3°) Défendre le droit des Musulmans d’avoir des conditions de culte décentes au lieu de redorer l’image de l’islam (livre sympa sur islam et ses traditions, islam gentil pour voisins)
4°) Travailler à l’autonomie (compter sur soi et pas de partenariat envahissant jusqu’à consolidation de cette autonomie) au lieu de courir après les subsides, sponsors, pub, partenariats tous azimuts
5°) Reconnaître la part de légitimité qu’il y a dans les symptômes du mécontentement des jeunes (aller en Syrie, terrorisme, délinquance) au lieu de jouer les supplétifs de l’Etat (prévention, occupationnel, déradicalisation, etc. )

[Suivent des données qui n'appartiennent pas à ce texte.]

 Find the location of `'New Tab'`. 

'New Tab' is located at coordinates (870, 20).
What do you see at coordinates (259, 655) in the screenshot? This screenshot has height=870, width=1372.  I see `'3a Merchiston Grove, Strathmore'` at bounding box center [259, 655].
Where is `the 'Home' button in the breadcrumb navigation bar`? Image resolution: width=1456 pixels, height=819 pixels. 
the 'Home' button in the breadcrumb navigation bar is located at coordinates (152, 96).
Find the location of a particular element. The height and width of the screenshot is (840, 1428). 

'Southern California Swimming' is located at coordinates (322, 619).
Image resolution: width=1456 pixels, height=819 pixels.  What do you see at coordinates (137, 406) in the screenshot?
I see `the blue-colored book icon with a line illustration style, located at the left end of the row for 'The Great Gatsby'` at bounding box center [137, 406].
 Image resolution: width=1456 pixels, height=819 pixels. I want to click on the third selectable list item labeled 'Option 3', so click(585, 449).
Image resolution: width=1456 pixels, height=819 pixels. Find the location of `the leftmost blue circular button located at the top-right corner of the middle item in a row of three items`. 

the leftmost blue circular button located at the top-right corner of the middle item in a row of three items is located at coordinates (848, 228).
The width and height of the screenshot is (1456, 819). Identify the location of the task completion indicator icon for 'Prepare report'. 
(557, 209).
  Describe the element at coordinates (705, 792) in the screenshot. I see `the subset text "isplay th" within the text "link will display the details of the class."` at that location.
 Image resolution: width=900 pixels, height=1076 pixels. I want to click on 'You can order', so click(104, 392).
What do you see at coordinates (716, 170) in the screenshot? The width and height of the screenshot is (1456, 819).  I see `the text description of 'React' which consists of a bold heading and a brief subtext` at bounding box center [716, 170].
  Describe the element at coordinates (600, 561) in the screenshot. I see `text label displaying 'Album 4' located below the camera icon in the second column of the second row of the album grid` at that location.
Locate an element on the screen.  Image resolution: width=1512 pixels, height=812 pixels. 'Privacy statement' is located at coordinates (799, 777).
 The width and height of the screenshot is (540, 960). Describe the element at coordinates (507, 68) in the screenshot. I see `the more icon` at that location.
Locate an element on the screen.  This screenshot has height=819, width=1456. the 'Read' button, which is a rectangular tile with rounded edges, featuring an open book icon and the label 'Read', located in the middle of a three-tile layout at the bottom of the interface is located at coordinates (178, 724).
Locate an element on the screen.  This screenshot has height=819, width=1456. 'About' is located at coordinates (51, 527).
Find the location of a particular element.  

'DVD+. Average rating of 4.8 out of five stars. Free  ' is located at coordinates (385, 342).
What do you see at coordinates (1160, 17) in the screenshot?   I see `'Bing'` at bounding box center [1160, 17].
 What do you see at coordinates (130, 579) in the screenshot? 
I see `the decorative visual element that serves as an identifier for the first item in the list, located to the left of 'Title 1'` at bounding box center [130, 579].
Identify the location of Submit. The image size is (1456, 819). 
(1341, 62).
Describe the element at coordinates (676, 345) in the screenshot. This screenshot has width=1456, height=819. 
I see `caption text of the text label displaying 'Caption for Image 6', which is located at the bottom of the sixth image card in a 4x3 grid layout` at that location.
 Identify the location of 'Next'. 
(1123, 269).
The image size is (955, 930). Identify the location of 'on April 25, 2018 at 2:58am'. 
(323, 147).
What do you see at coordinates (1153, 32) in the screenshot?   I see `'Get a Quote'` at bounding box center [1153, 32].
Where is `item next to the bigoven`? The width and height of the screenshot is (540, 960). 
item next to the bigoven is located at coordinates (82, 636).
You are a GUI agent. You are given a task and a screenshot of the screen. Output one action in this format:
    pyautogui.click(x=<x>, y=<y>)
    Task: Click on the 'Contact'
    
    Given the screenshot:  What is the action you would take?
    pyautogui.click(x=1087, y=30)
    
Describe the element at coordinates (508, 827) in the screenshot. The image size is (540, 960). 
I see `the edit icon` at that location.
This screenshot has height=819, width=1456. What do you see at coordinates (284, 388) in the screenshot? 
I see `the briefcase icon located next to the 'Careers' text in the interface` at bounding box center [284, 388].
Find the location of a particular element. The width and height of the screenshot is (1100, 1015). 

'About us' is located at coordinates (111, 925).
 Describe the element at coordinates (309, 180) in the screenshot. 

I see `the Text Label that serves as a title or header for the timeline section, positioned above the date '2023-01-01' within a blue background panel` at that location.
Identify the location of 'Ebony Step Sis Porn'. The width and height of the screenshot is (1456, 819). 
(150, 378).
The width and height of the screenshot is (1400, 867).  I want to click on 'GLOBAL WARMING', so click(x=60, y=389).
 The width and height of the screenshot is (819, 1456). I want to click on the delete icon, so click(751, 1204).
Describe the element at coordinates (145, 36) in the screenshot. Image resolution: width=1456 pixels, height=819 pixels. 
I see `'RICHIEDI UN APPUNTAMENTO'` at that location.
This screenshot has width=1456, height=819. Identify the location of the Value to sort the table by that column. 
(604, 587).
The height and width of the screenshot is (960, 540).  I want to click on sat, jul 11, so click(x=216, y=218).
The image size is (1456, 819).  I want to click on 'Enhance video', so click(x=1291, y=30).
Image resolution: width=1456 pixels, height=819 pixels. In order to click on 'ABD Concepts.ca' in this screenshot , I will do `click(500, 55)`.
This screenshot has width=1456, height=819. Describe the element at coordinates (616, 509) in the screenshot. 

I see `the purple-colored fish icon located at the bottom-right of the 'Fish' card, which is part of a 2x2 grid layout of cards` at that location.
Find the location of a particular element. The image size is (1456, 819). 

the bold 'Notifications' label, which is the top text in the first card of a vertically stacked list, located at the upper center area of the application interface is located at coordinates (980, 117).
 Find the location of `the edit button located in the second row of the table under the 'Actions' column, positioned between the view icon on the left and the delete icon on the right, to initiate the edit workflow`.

6°) Lutter contre le racisme anti-Musulmans au lieu de lutter contre « l’islamophobie » (le racisme anti-Musulmans n’est pas une maladie, mais une politique)
Mesures :
1°) S’investir soi-même en temps et en argent au lieu de trouver des gens pour le faire à notre place, minimalisme
2°) Nous unir, nous organiser, nous mobiliser, intervenir dans l’espace public… au lieu de papier, vidéo, web, etc.
3°) Se positionner comme Belge de confession musulmane au lieu de Musulman belge
4°) Viser en priorité les personnes qui souffrent du racisme anti-Musulmans et des discriminations au lieu de Monsieur tout le monde belgo-belge.